■ YOUR GOAL
Every line below is to be set down again exactly; any image stays out.

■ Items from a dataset
::::

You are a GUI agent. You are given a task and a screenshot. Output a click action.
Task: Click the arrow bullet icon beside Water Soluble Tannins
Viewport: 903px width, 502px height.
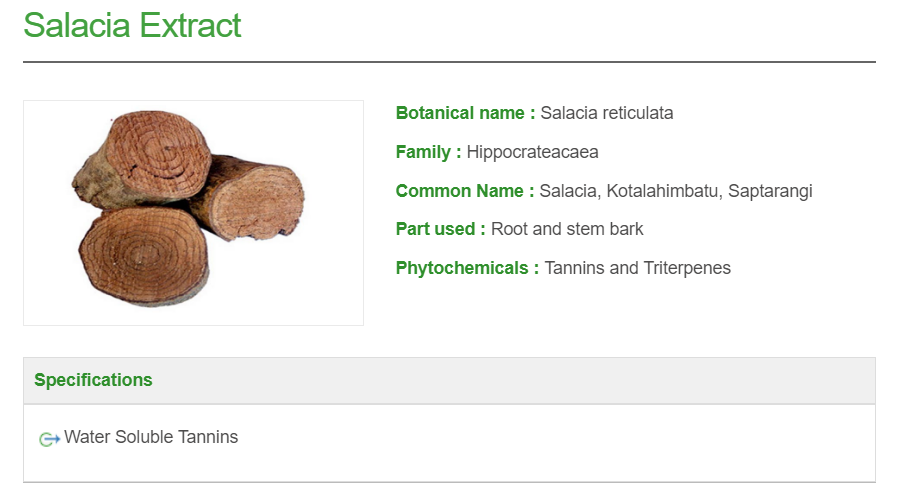[x=49, y=439]
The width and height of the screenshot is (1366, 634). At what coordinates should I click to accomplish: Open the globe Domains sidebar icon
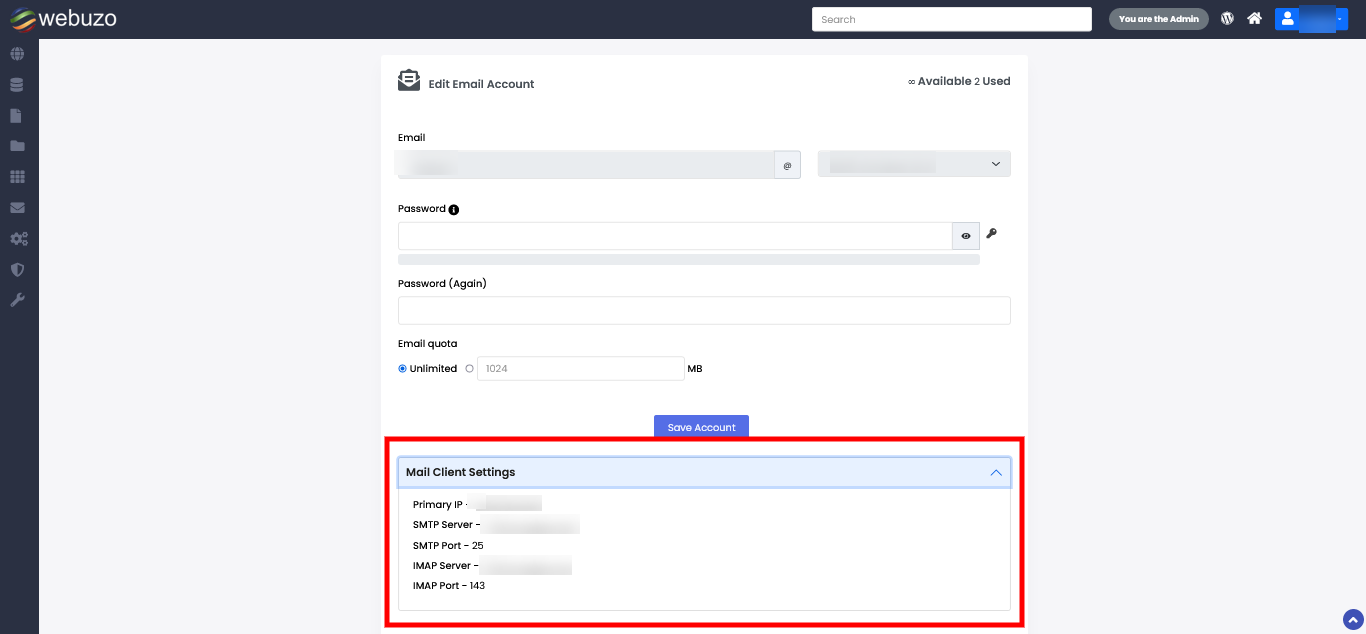[17, 54]
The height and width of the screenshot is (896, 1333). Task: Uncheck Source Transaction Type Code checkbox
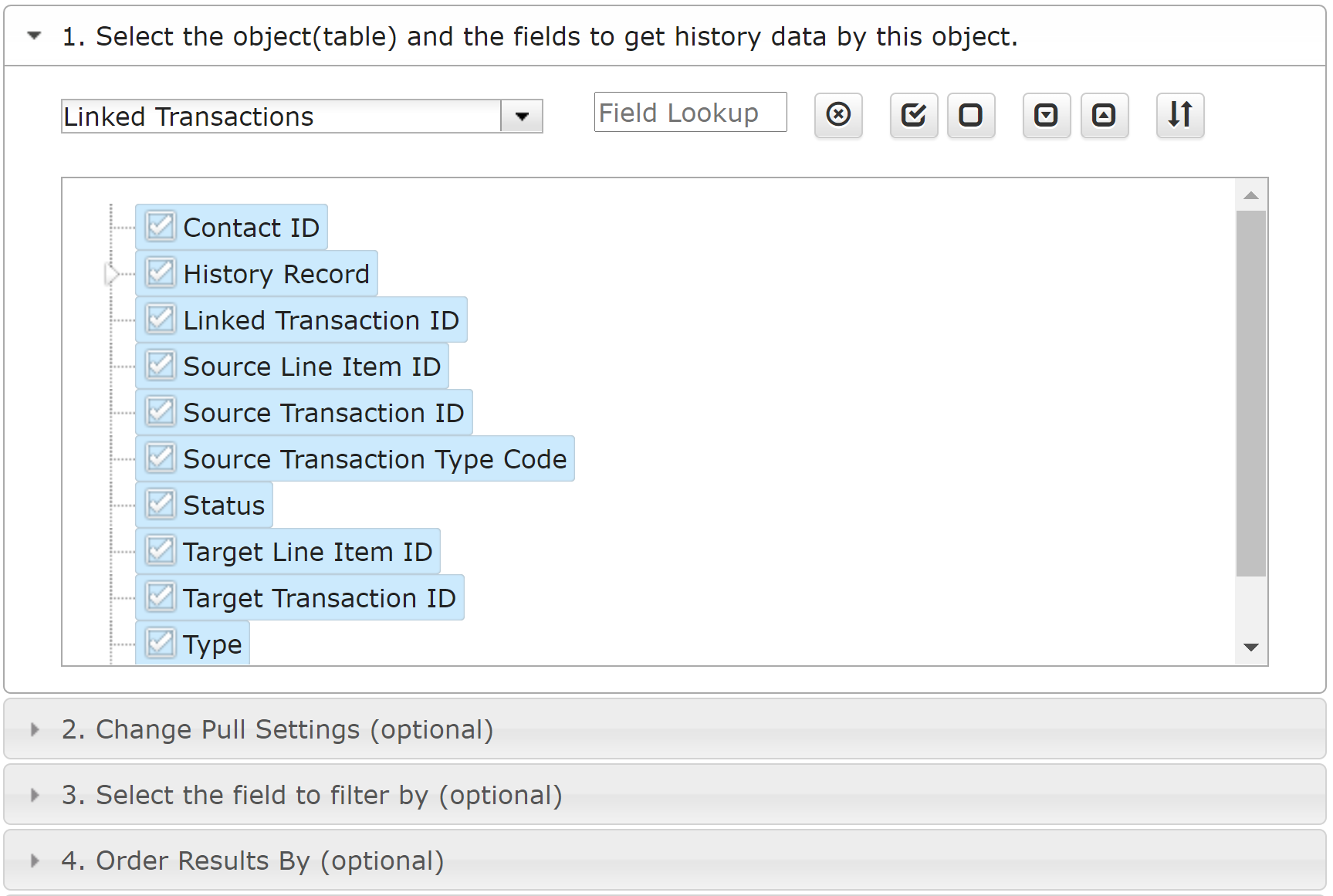161,458
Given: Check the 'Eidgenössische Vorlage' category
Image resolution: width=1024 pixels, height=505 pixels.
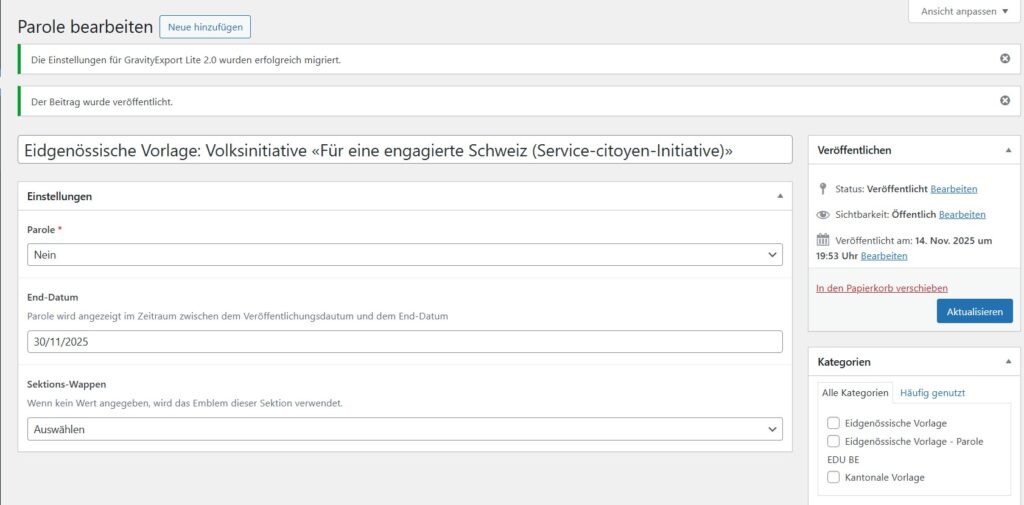Looking at the screenshot, I should pos(833,423).
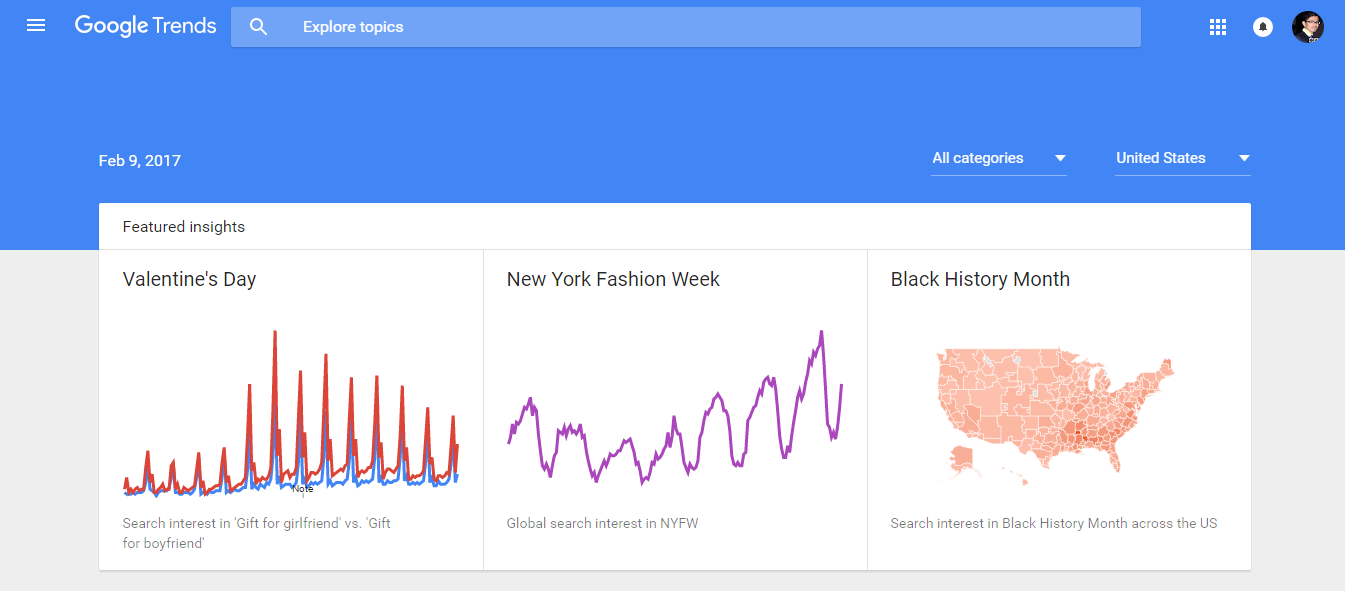Open the Black History Month title
The image size is (1345, 591).
pyautogui.click(x=980, y=279)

::::

■ TASK OUTPUT
You are a GUI agent. You are given a task and a screenshot. Output a click action.
Task: Click the arrow bullet icon beside Water Soluble Tannins
Viewport: 903px width, 502px height.
[x=49, y=439]
The width and height of the screenshot is (1366, 634). At what coordinates should I click to accomplish: Open the globe Domains sidebar icon
[17, 54]
The height and width of the screenshot is (896, 1333). Task: Uncheck Source Transaction Type Code checkbox
161,458
Given: Check the 'Eidgenössische Vorlage' category
Image resolution: width=1024 pixels, height=505 pixels.
Looking at the screenshot, I should pos(833,423).
Open the Black History Month title
The image size is (1345, 591).
pyautogui.click(x=980, y=279)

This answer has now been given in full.